The study conducted was led by Professor Stephan Christoph Schuster, a geneticist and biochemist from Nanyang Technological University in Singapore and published a research paper in Nature Communications on he subject. The research team sequenced the complete genomes of five Khoisan individuals from Namibia and compared them to the DNA of over 1,400 other genomes from around the world, summing up to 48 ethnic groups. The Khoisan population, estimated at 100,000, present the genetics that were most common among humans 150,000 years ago and have stayed the same since due to the community never breeding or intermixing their genes with other races. It is believed that genetic diversity was a result of migrations and interbreeding that started somewhere around 20,000 years ago.
The Khoisan people are believed to be one of the oldest on the planet, having remained isolated for so long.
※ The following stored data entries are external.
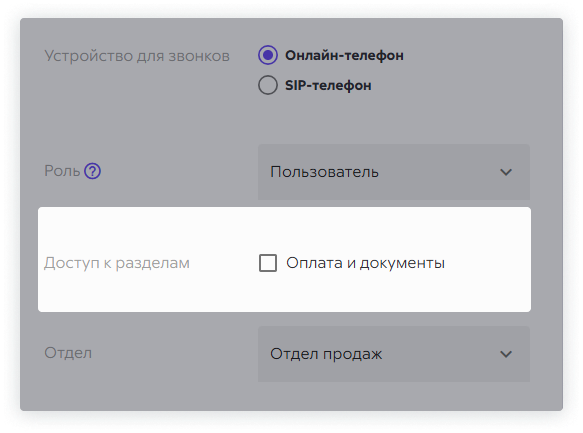Enable the Оплата и документы checkbox
Screen dimensions: 583x433
click(268, 263)
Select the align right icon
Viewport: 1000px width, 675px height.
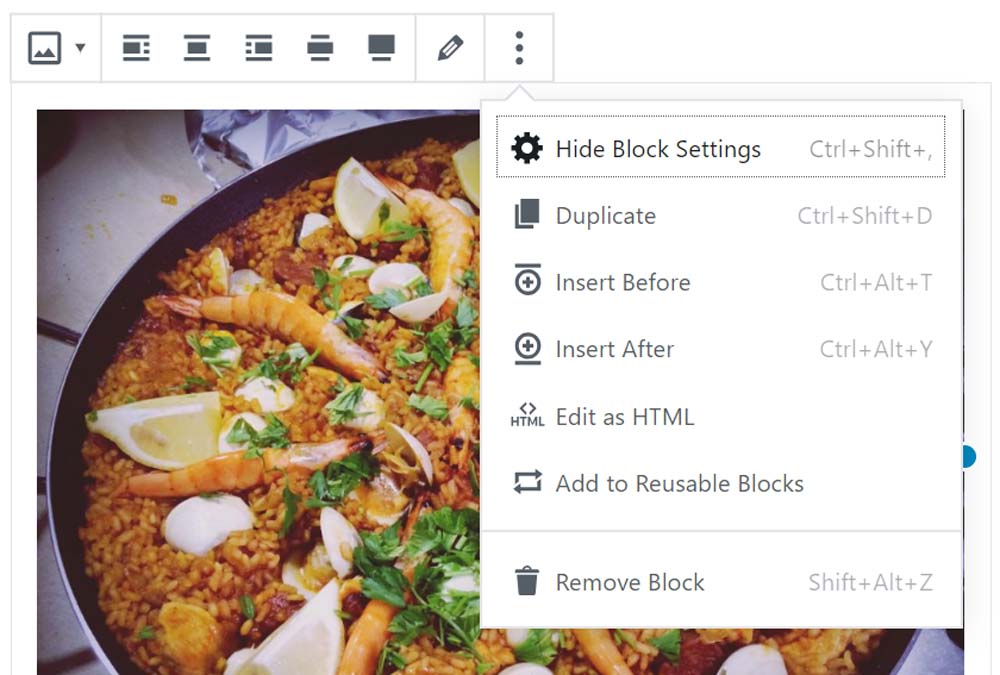point(259,48)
They exhibit little to no incorporation of new genetic information thanks to their habit of only taking wives from within the group. This helped maintain their genes pure and even reinforce the genetic information they possess. Scientists believe that their legacy is now being endangered by external events, affecting their life as hunter-gatherers.
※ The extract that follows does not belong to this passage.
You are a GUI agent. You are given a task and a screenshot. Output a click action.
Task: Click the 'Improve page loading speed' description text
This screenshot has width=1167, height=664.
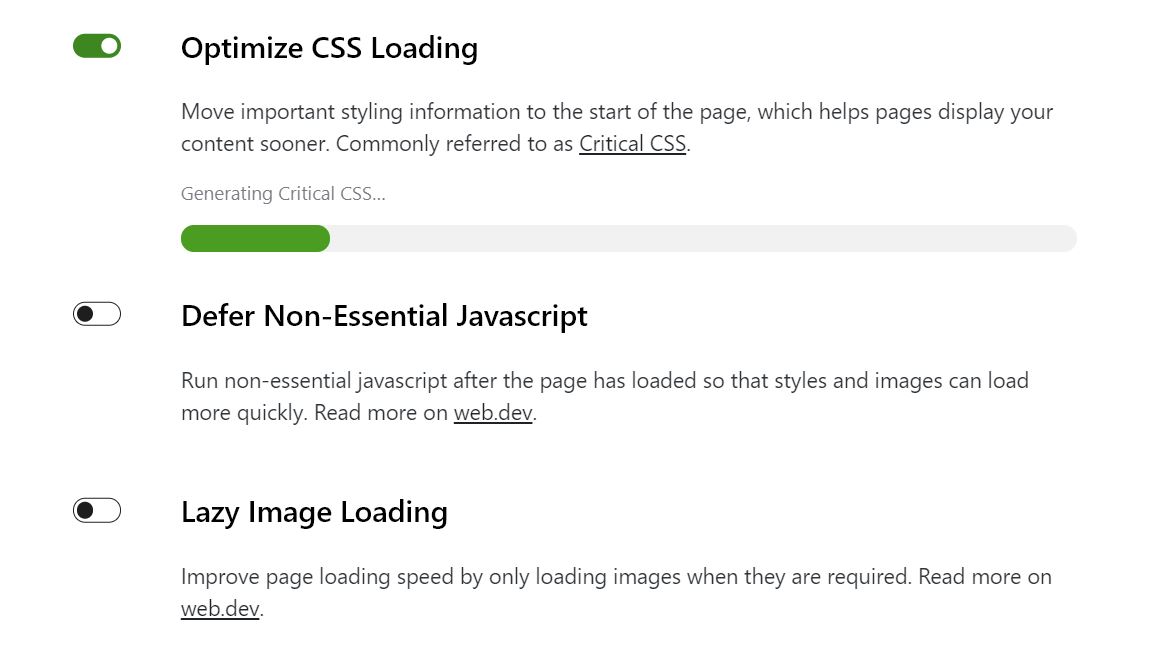pos(616,593)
This discovery can prove to be groundbreaking, considering the opportunity to research the Khoisan gene as starting point for understanding the earliest modern human’s biology before it set out to migrate to other places around the globe and inherently inviting DNA modifications to occur.
The Khoisan tribes from Southern Africa have always perceived themselves as being the oldest people – and the study conducted by the researchers seems to prove they are correct. Advanced computer analysis of the Khoisan tribespeople show that they, along with their ancestor, have been the largest populations since their separation from the rest of the tribes, who decided to migrate. The ancestors of the non-Khoisan groups, which includes Bantu-speakers and many non-Africans, experienced declines in population following the schism and eventually lost up to half of their genetic diversity.